_Work task_
Every record that follows must be duplicated exactly, with images left out.

(Stored entries)
=======

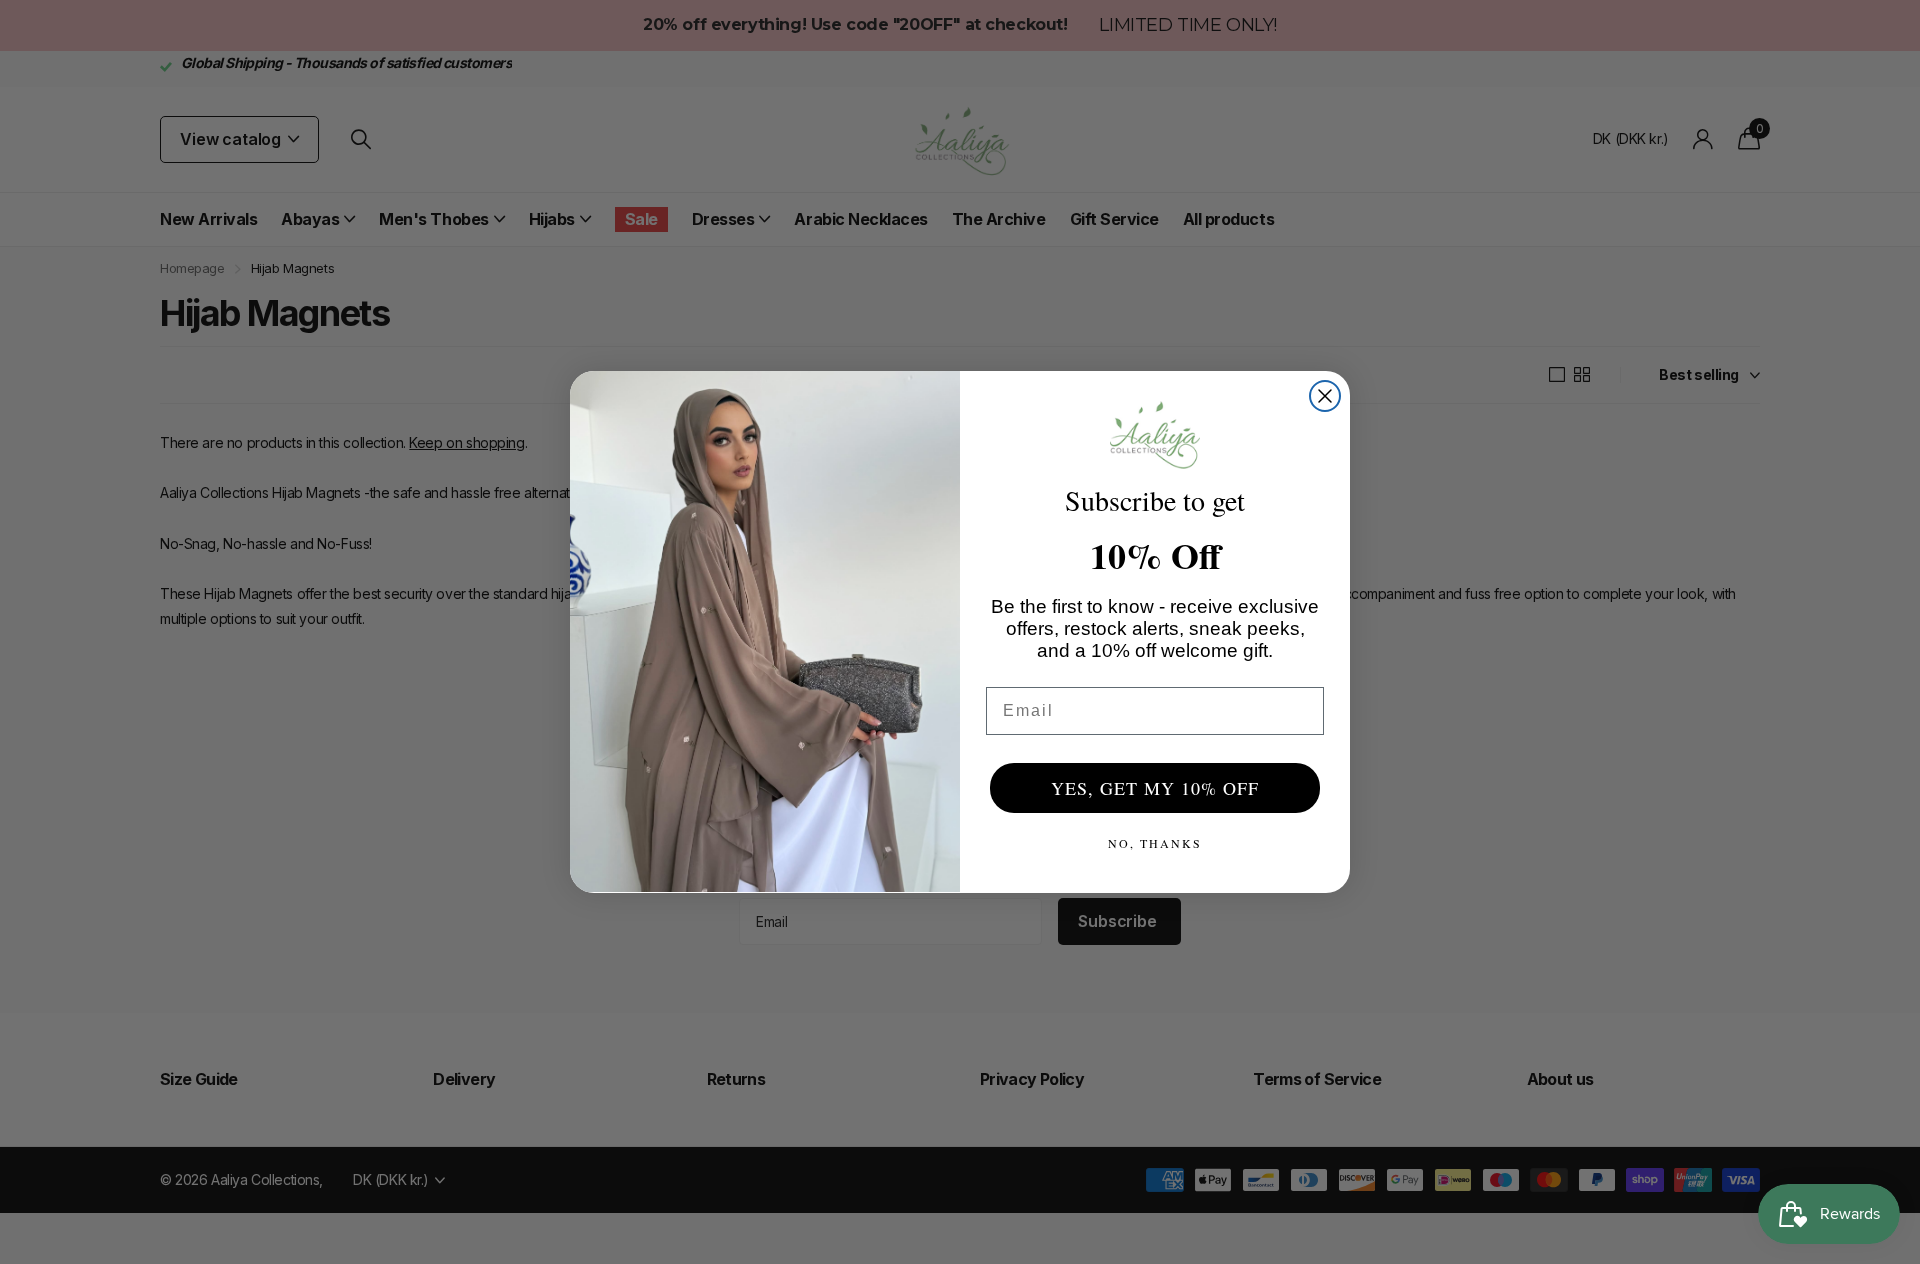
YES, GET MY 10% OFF (1155, 788)
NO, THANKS (1155, 843)
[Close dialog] (1325, 396)
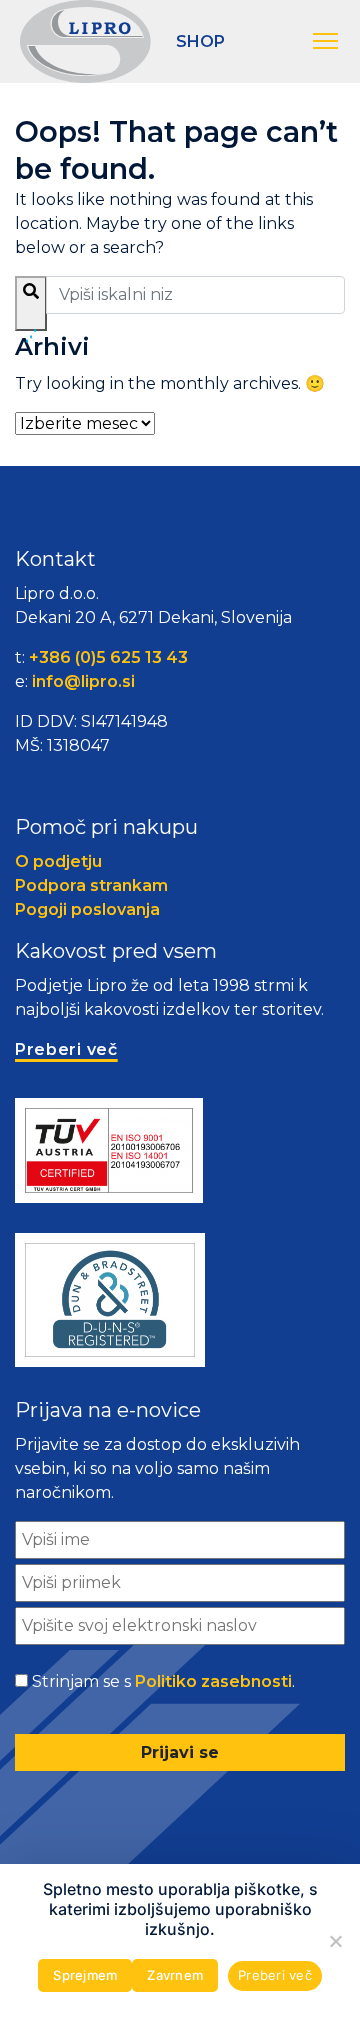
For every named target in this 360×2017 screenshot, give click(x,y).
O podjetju (58, 861)
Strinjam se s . (163, 1681)
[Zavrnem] (335, 1941)
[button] (326, 42)
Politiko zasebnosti (213, 1681)
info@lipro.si (83, 681)
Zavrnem (175, 1975)
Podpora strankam (91, 885)
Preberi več (275, 1975)
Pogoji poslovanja (87, 909)
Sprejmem (85, 1975)
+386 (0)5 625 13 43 (108, 657)
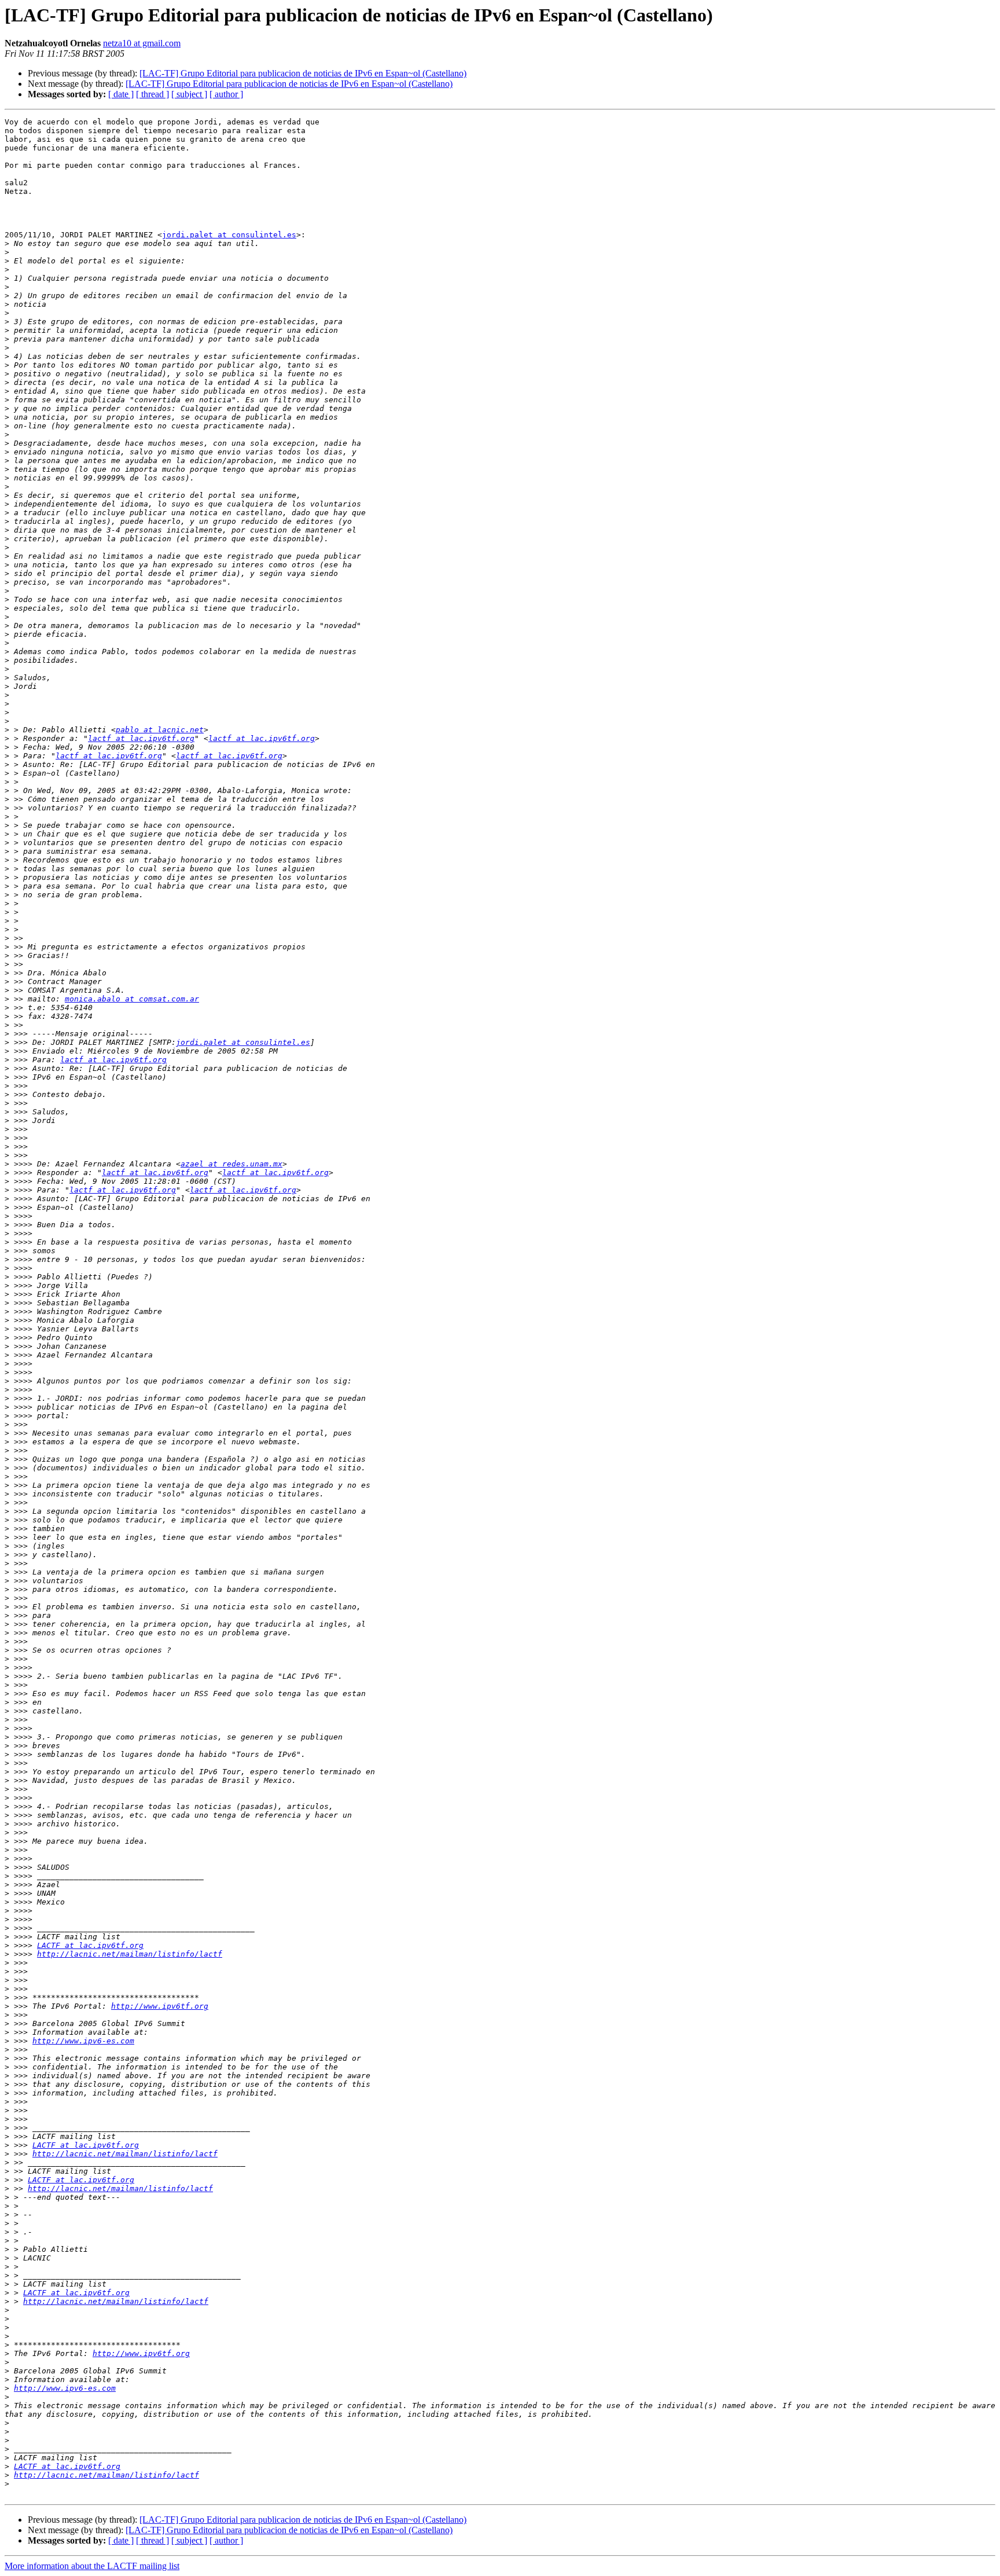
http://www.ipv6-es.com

=======

_Output for this task_
YES, GET MY 10% OFF (1155, 788)
NO, THANKS (1155, 843)
[Close dialog] (1325, 396)
For every named target in this 360×2017 screenshot, give click(x,y).
O podjetju (58, 861)
Strinjam se s . (163, 1681)
[Zavrnem] (335, 1941)
[button] (326, 42)
Politiko zasebnosti (213, 1681)
info@lipro.si (83, 681)
Zavrnem (175, 1975)
Podpora strankam (91, 885)
Preberi več (275, 1975)
Pogoji poslovanja (87, 909)
Sprejmem (85, 1975)
+386 (0)5 625 13 43 (108, 657)
http://www.ipv6-es.com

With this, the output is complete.